** start Records supplied **

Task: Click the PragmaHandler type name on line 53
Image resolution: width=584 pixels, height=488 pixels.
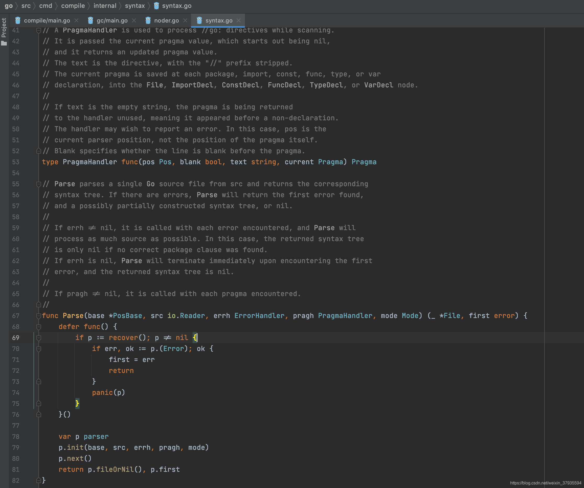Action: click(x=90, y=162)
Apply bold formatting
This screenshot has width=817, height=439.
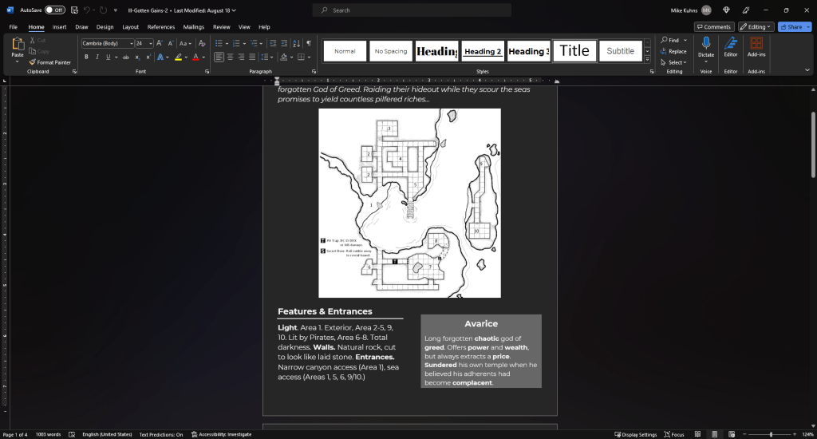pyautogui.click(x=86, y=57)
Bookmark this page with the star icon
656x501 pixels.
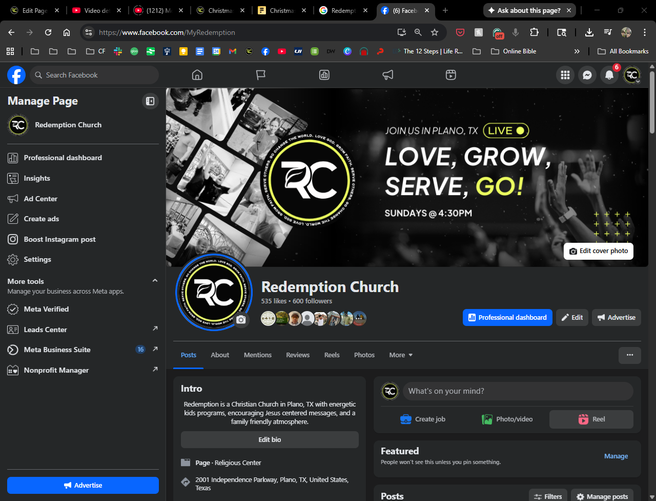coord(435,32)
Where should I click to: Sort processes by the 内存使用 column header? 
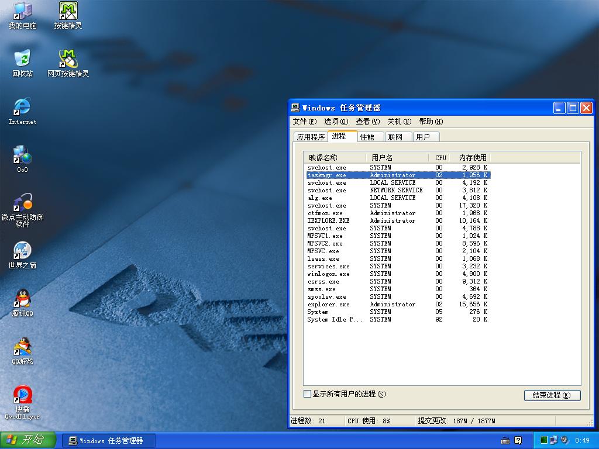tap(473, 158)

** end Records supplied **
** start Records supplied **

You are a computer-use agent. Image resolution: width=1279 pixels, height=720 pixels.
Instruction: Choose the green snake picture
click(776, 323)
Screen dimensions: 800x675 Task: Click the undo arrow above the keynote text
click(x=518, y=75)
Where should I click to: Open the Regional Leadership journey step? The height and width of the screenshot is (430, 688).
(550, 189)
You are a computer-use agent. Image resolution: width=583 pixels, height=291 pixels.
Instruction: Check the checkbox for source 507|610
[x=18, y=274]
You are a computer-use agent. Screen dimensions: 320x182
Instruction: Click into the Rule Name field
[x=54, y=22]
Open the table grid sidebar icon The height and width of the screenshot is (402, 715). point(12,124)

** end Records supplied **
** start Records supplied **

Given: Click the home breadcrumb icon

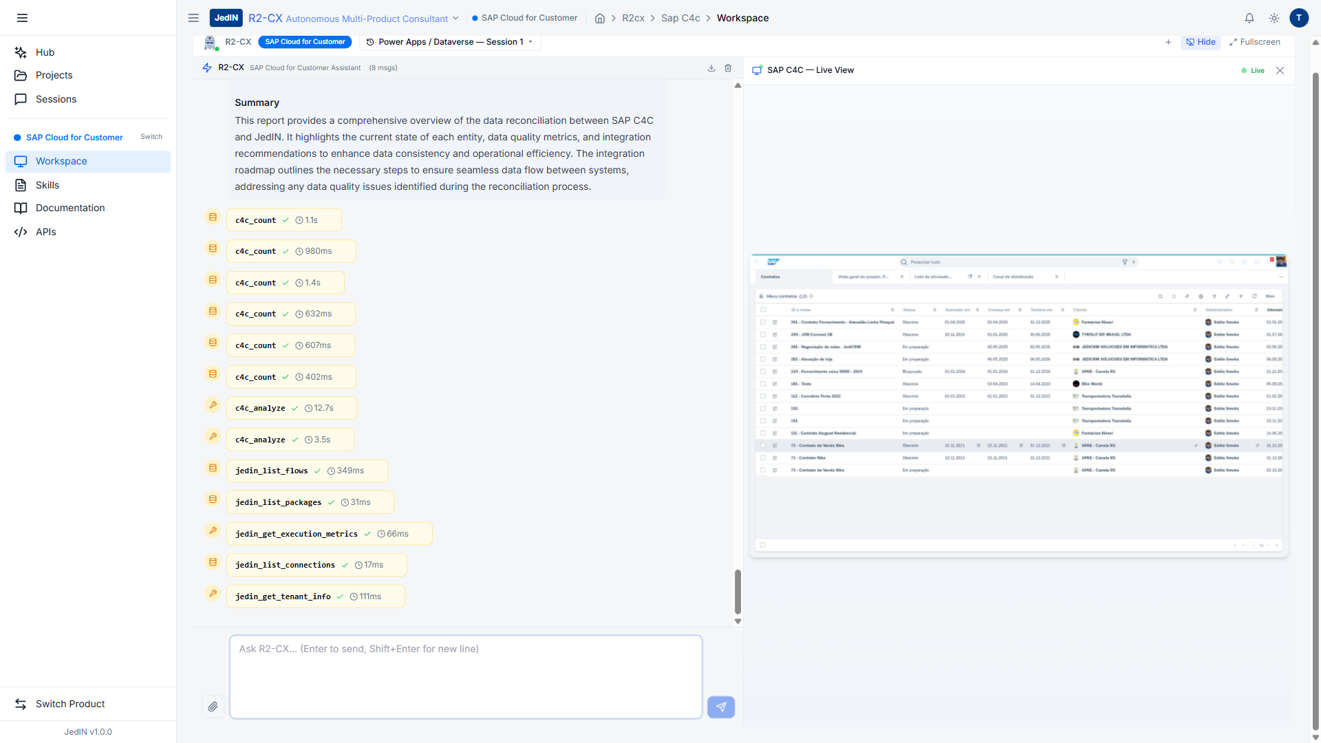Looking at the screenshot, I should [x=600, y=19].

** end Records supplied **

Show each line of the data above that contains the string "Image". Case counts.

Image resolution: width=584 pixels, height=488 pixels.
You are a computer-use agent. Image resolution: width=1279 pixels, height=720 pixels.
You are a computer-use agent. Image resolution: width=583 pixels, height=291 pixels.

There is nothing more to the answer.